Back in February, shares of Cboe plunged amid an extinction level event for a number of inverse VIX products, which imploded after the rebalance risk inherent in their design was finally realized.
The read-through of a dramatic VIX spike for Cboe probably should have been positive, but “this time was different”, so to speak. “This is the first time we can recall where the stock price of CBOE is underperforming as VIX is spiking,” Wells Fargo’s Chris Harvey wrote on February 6, before explaining that “the losses in short volatility are so severe [that] the market is clearly worried about the negative implications for future VIX volumes.”
Five months on from “Vol-mageddon” (you can choose your own fun nickname for February’s VIX spike), dislocations in the volatility complex remain and liquidity has diminished commensurate with the fading influence of the ETPs.
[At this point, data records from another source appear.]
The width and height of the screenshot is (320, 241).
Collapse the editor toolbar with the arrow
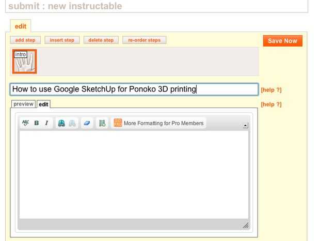click(245, 125)
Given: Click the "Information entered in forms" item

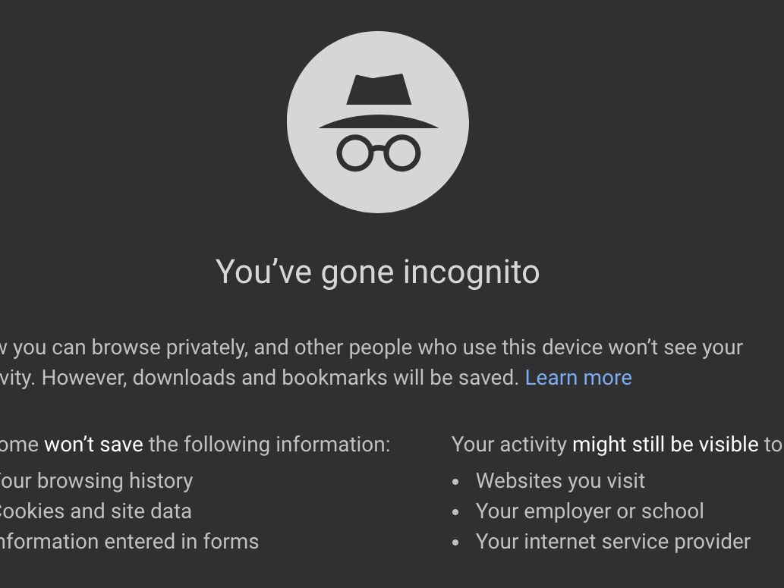Looking at the screenshot, I should pos(129,542).
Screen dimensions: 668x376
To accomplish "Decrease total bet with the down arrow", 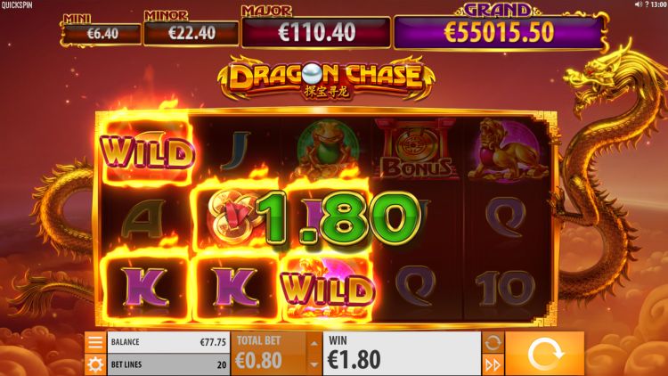I will [x=314, y=364].
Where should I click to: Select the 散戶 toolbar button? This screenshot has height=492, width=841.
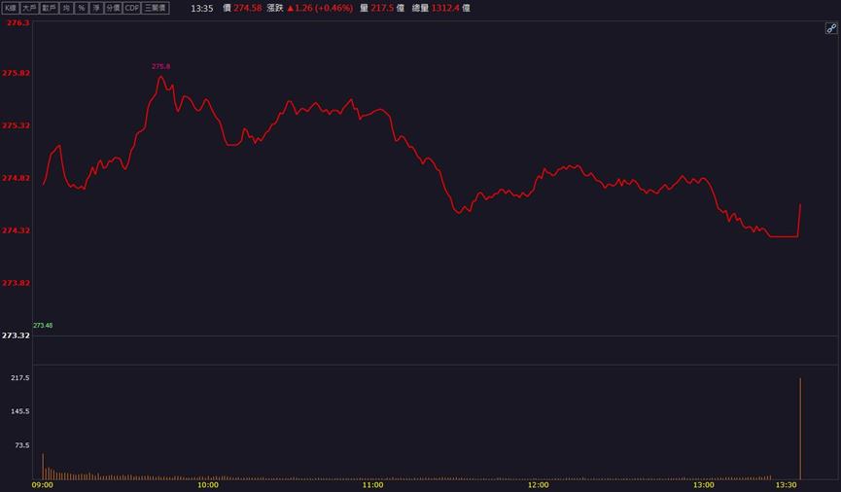[x=49, y=8]
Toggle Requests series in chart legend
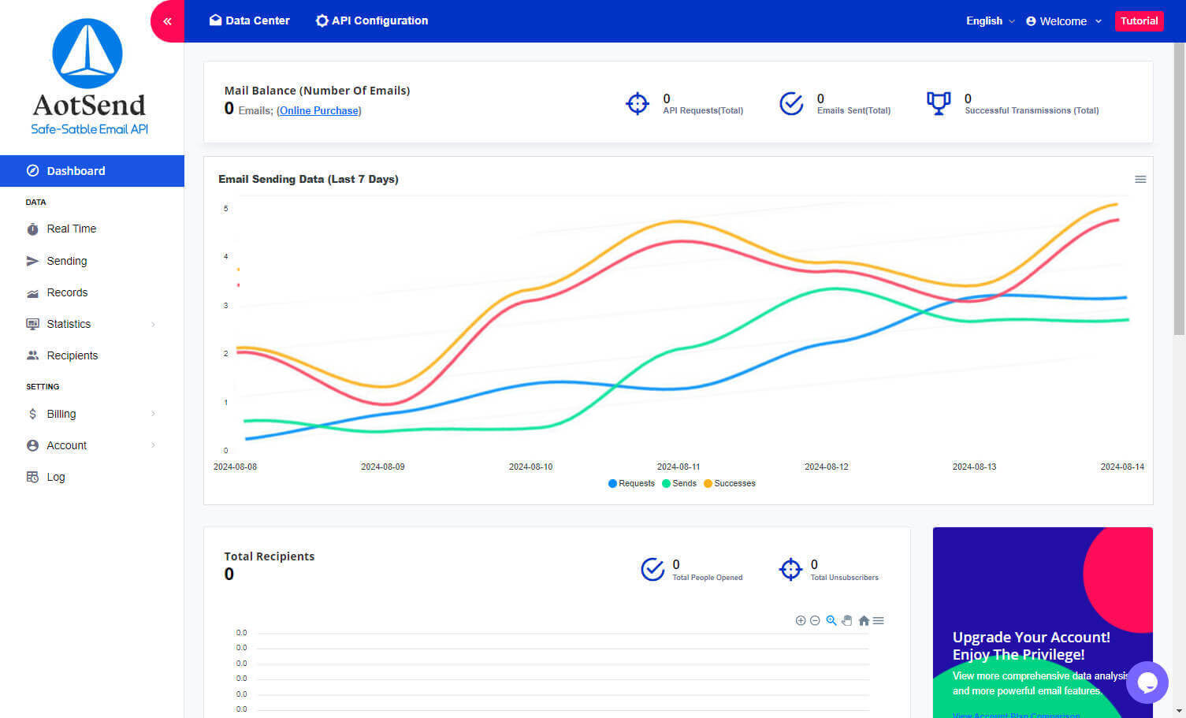Image resolution: width=1186 pixels, height=718 pixels. [x=631, y=484]
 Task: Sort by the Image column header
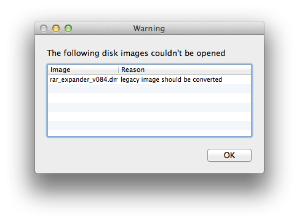pyautogui.click(x=83, y=69)
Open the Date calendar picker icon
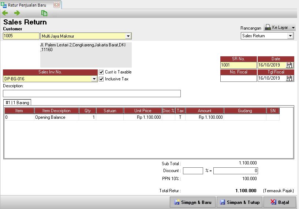This screenshot has width=299, height=209. [x=290, y=65]
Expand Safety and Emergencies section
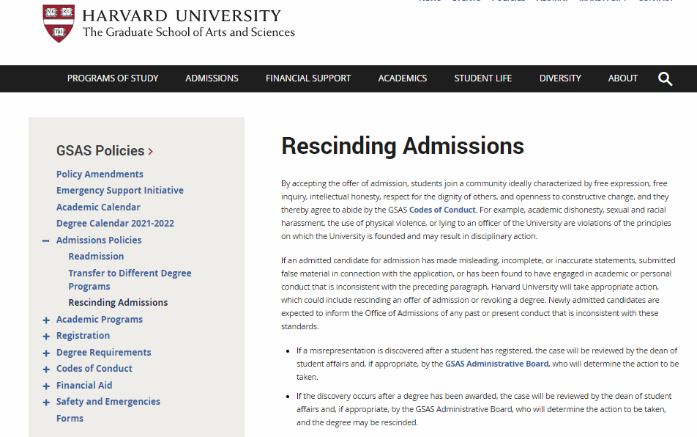Screen dimensions: 697x437 pos(46,402)
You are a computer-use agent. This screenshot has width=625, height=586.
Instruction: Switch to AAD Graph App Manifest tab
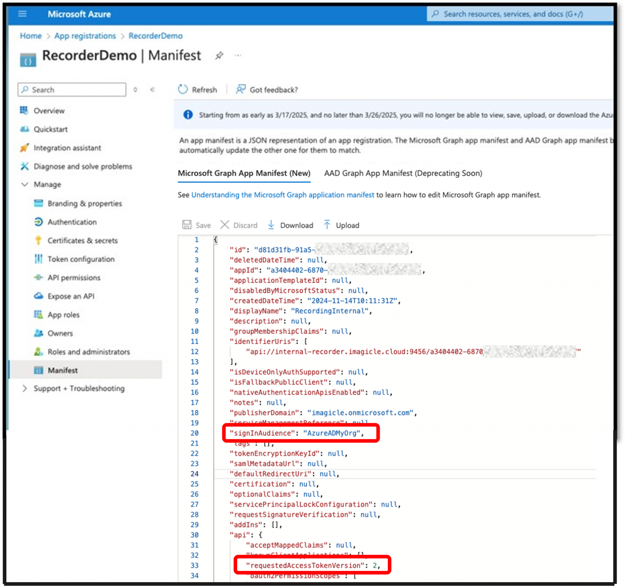click(x=403, y=173)
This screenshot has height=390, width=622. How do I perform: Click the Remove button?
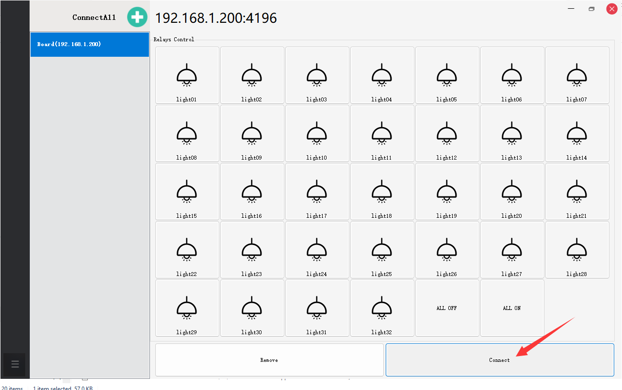[269, 360]
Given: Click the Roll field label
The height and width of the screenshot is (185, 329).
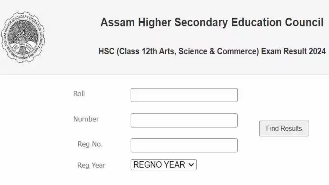Looking at the screenshot, I should tap(79, 94).

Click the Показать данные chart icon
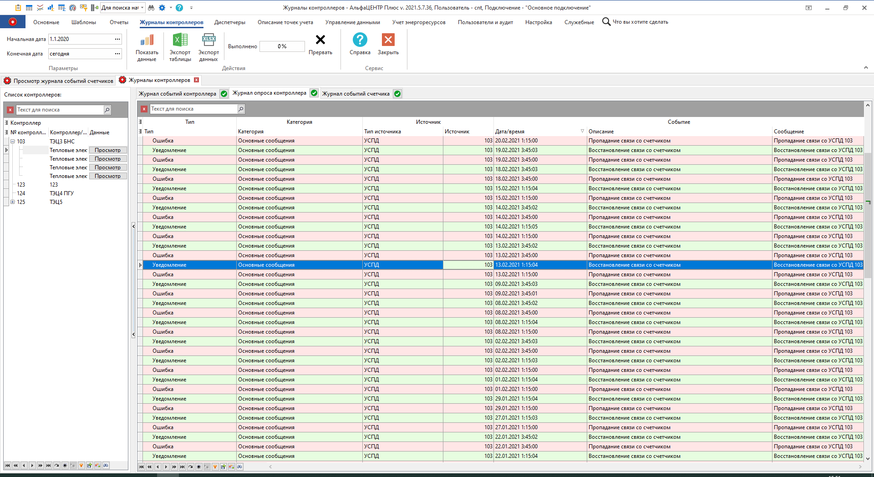(x=147, y=41)

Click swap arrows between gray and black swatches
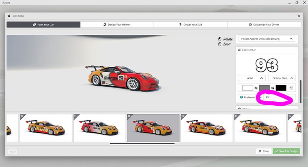(273, 88)
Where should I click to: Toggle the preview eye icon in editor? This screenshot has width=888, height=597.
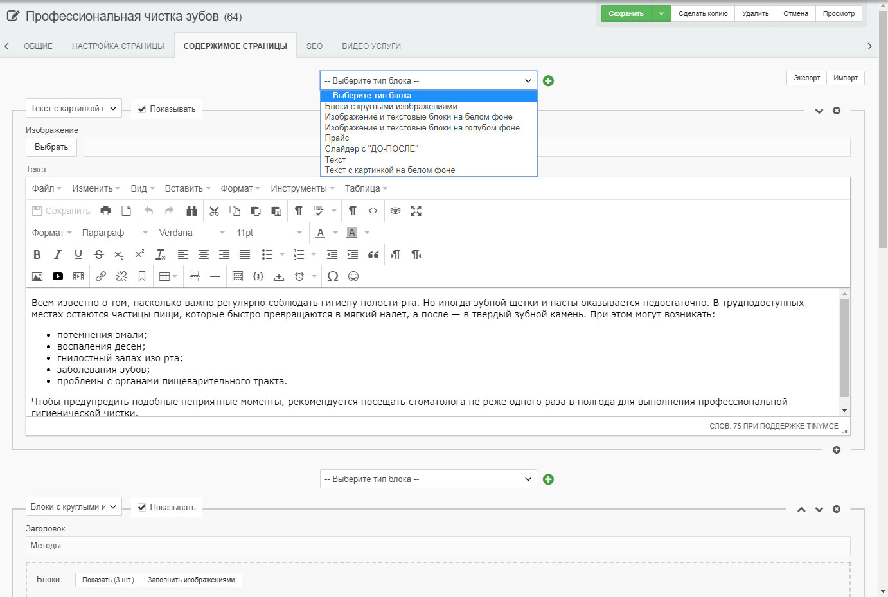(x=395, y=211)

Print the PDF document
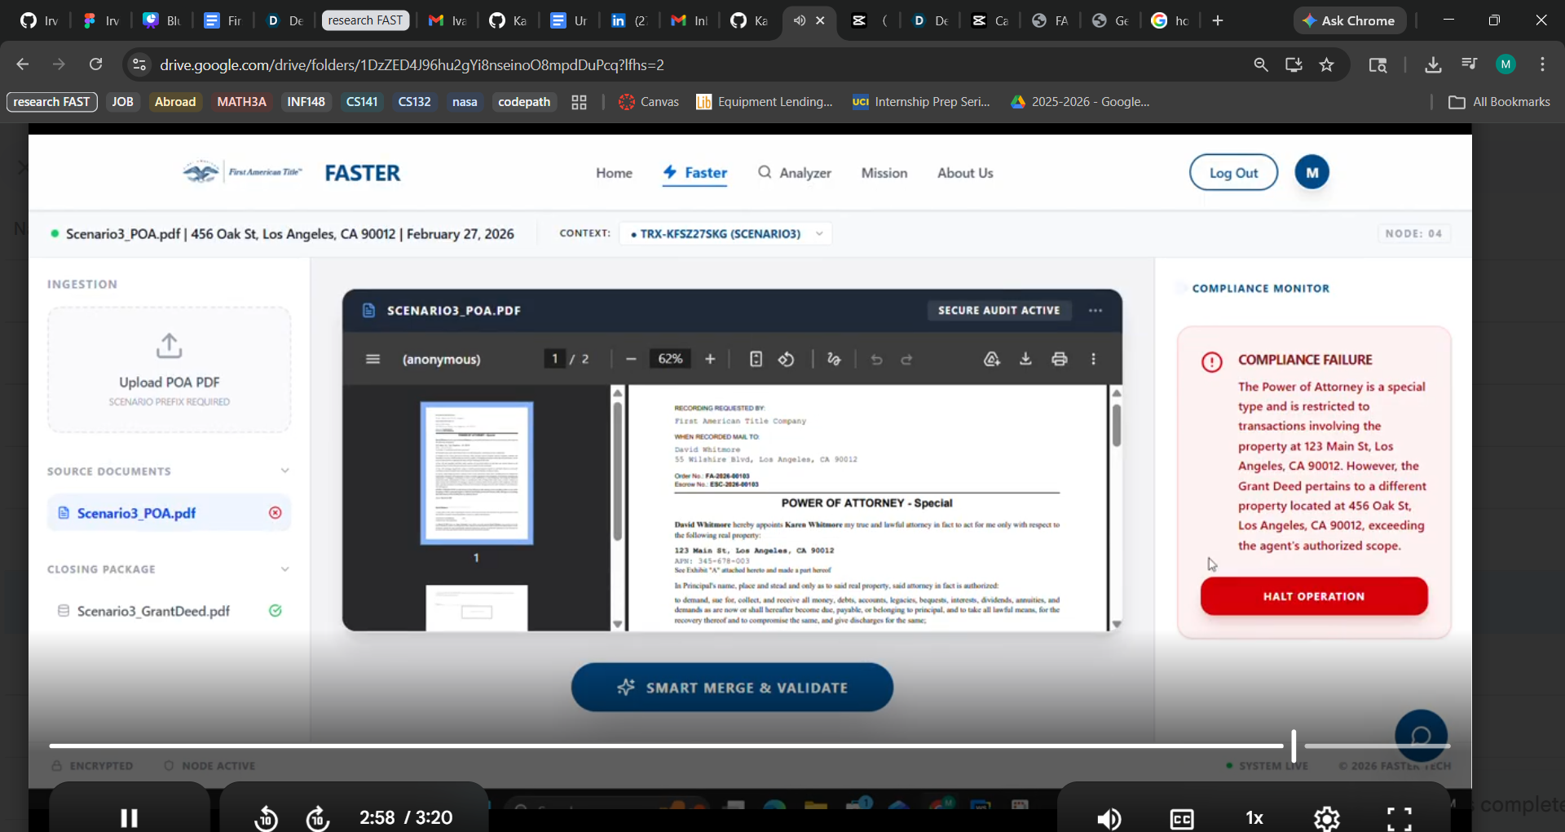pyautogui.click(x=1060, y=359)
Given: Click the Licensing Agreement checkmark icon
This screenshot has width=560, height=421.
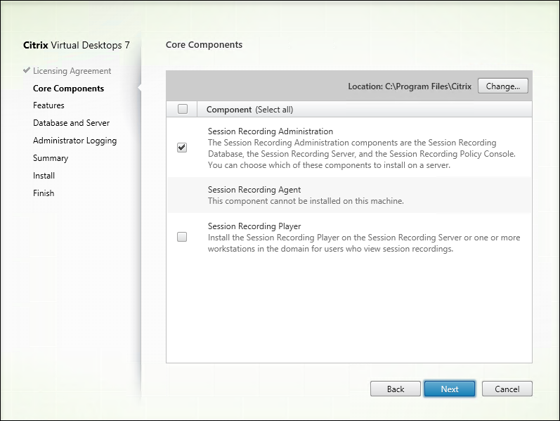Looking at the screenshot, I should tap(27, 71).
“The drop in VIX futures open interest is very close to the drop in gross AUM in VIX ETPs”, Barclays’ Maneesh Deshpande wrote, in a note dated July 20, adding that the decline in vega outstanding in VIX futures (~200MM) “has been equivalent to the decline in vega AUM of the VIX ETP complex.” The right pane below also suggests that VIX futures volume is suffering from the demise of the ETPs.
Market depth has also deteriorated, in part because of the shakeout of speculators.
With all of that as the backdrop, it’s worth noting that the exchanges were crushed on Monday. Cboe had its worst day since February 6 and fell to its lowest intraday since February 9:
ICE, NDAQ, and CME fared a bit better, but it was an across-the-board wipeout in the space.
“Exchange volumes in July have been awful pretty much across the board,” Richard Repetto, from Sandler O’Neill, told Bloomberg via e-mail.
Cboe will report on Friday, ICE on Thursday. “On the exchange side, we prefer ICE to CBOE as we see upside to ICE estimates amid a more stable revenue backdrop while we see a downside bias to Cboe estimate revisions amid soft volumes around VIX products”, Goldman’s Alexander Blostein wrote, in a note out early Monday morning.
Meanwhile, Virtu was hit hard again to start the week, falling more than 3%. That would be on top of Friday’s horrific plunge that came courtesy of a poor Q2 report in which Douglas Cifu described the operating environment has “markedly worse than the robust conditions we saw in the first quarter”. This is what you call a “high speed” decline:
As far as the outlook for VIRT goes, the above-mentioned Alexander Blostein doesn’t like it.